> Work required
Reproduce every one of the entries below word for word, leaving nothing out and changing nothing.

> Given entries
###
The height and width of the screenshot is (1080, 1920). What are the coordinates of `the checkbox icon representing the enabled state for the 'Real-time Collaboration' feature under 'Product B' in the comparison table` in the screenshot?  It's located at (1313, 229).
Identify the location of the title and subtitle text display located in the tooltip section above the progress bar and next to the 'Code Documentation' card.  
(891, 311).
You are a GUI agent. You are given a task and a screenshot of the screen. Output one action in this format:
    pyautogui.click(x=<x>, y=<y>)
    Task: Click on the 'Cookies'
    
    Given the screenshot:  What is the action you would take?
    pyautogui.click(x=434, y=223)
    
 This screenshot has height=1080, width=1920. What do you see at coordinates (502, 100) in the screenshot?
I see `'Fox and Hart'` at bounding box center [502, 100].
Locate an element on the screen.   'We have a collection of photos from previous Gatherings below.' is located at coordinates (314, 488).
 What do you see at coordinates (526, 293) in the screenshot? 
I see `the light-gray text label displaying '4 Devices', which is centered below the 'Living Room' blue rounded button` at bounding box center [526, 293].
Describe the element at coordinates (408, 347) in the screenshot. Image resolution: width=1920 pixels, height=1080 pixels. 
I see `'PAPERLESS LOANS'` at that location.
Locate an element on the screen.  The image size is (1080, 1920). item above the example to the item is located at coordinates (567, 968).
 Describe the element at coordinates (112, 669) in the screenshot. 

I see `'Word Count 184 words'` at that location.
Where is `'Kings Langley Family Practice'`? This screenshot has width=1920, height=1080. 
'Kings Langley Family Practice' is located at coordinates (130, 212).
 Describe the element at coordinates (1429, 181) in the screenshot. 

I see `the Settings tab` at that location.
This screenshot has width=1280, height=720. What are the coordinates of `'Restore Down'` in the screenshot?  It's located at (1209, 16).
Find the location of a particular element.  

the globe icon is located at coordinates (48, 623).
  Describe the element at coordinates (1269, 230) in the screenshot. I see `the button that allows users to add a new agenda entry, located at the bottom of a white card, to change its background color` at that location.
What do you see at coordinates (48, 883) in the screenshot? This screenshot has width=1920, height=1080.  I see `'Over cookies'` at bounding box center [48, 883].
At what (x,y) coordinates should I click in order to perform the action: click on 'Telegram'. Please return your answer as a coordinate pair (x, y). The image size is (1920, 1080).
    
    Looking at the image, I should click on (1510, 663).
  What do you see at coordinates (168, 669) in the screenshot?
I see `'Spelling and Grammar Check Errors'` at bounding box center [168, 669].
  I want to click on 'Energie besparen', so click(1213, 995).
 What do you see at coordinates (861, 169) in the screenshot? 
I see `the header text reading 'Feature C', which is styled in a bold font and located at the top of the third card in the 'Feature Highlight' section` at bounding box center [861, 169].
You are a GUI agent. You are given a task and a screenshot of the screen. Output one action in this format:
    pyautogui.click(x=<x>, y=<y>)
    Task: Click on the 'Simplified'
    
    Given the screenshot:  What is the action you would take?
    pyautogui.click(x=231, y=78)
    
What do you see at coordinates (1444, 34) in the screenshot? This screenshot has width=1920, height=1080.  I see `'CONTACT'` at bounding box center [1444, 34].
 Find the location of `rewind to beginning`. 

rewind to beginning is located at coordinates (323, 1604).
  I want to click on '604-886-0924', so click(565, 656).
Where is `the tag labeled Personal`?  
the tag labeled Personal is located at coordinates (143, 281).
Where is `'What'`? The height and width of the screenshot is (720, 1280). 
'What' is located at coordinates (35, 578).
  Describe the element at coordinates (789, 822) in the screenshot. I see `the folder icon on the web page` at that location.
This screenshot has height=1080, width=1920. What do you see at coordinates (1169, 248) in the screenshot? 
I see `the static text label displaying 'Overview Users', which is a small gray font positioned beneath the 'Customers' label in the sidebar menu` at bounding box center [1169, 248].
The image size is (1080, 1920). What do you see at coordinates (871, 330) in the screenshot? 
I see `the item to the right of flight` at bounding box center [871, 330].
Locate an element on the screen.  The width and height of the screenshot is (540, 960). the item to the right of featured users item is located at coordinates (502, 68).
###
> Solved problem
The height and width of the screenshot is (1080, 1920). What are the coordinates of `the checkbox icon representing the enabled state for the 'Real-time Collaboration' feature under 'Product B' in the comparison table` in the screenshot?  It's located at (1313, 229).
Identify the location of the title and subtitle text display located in the tooltip section above the progress bar and next to the 'Code Documentation' card.  
(891, 311).
You are a GUI agent. You are given a task and a screenshot of the screen. Output one action in this format:
    pyautogui.click(x=<x>, y=<y>)
    Task: Click on the 'Cookies'
    
    Given the screenshot:  What is the action you would take?
    pyautogui.click(x=434, y=223)
    
 This screenshot has height=1080, width=1920. What do you see at coordinates (502, 100) in the screenshot?
I see `'Fox and Hart'` at bounding box center [502, 100].
Locate an element on the screen.   'We have a collection of photos from previous Gatherings below.' is located at coordinates (314, 488).
 What do you see at coordinates (526, 293) in the screenshot? 
I see `the light-gray text label displaying '4 Devices', which is centered below the 'Living Room' blue rounded button` at bounding box center [526, 293].
Describe the element at coordinates (408, 347) in the screenshot. Image resolution: width=1920 pixels, height=1080 pixels. 
I see `'PAPERLESS LOANS'` at that location.
Locate an element on the screen.  The image size is (1080, 1920). item above the example to the item is located at coordinates (567, 968).
 Describe the element at coordinates (112, 669) in the screenshot. 

I see `'Word Count 184 words'` at that location.
Where is `'Kings Langley Family Practice'`? This screenshot has width=1920, height=1080. 
'Kings Langley Family Practice' is located at coordinates (130, 212).
 Describe the element at coordinates (1429, 181) in the screenshot. 

I see `the Settings tab` at that location.
This screenshot has width=1280, height=720. What are the coordinates of `'Restore Down'` in the screenshot?  It's located at (1209, 16).
Find the location of a particular element.  

the globe icon is located at coordinates (48, 623).
  Describe the element at coordinates (1269, 230) in the screenshot. I see `the button that allows users to add a new agenda entry, located at the bottom of a white card, to change its background color` at that location.
What do you see at coordinates (48, 883) in the screenshot? This screenshot has width=1920, height=1080.  I see `'Over cookies'` at bounding box center [48, 883].
At what (x,y) coordinates should I click in order to perform the action: click on 'Telegram'. Please return your answer as a coordinate pair (x, y). The image size is (1920, 1080).
    
    Looking at the image, I should click on (1510, 663).
  What do you see at coordinates (168, 669) in the screenshot?
I see `'Spelling and Grammar Check Errors'` at bounding box center [168, 669].
  I want to click on 'Energie besparen', so click(1213, 995).
 What do you see at coordinates (861, 169) in the screenshot? 
I see `the header text reading 'Feature C', which is styled in a bold font and located at the top of the third card in the 'Feature Highlight' section` at bounding box center [861, 169].
You are a GUI agent. You are given a task and a screenshot of the screen. Output one action in this format:
    pyautogui.click(x=<x>, y=<y>)
    Task: Click on the 'Simplified'
    
    Given the screenshot:  What is the action you would take?
    pyautogui.click(x=231, y=78)
    
What do you see at coordinates (1444, 34) in the screenshot? This screenshot has width=1920, height=1080.  I see `'CONTACT'` at bounding box center [1444, 34].
 Find the location of `rewind to beginning`. 

rewind to beginning is located at coordinates (323, 1604).
  I want to click on '604-886-0924', so click(565, 656).
Where is `the tag labeled Personal`?  
the tag labeled Personal is located at coordinates (143, 281).
Where is `'What'`? The height and width of the screenshot is (720, 1280). 
'What' is located at coordinates (35, 578).
  Describe the element at coordinates (789, 822) in the screenshot. I see `the folder icon on the web page` at that location.
This screenshot has height=1080, width=1920. What do you see at coordinates (1169, 248) in the screenshot? 
I see `the static text label displaying 'Overview Users', which is a small gray font positioned beneath the 'Customers' label in the sidebar menu` at bounding box center [1169, 248].
The image size is (1080, 1920). What do you see at coordinates (871, 330) in the screenshot? 
I see `the item to the right of flight` at bounding box center [871, 330].
Locate an element on the screen.  The width and height of the screenshot is (540, 960). the item to the right of featured users item is located at coordinates (502, 68).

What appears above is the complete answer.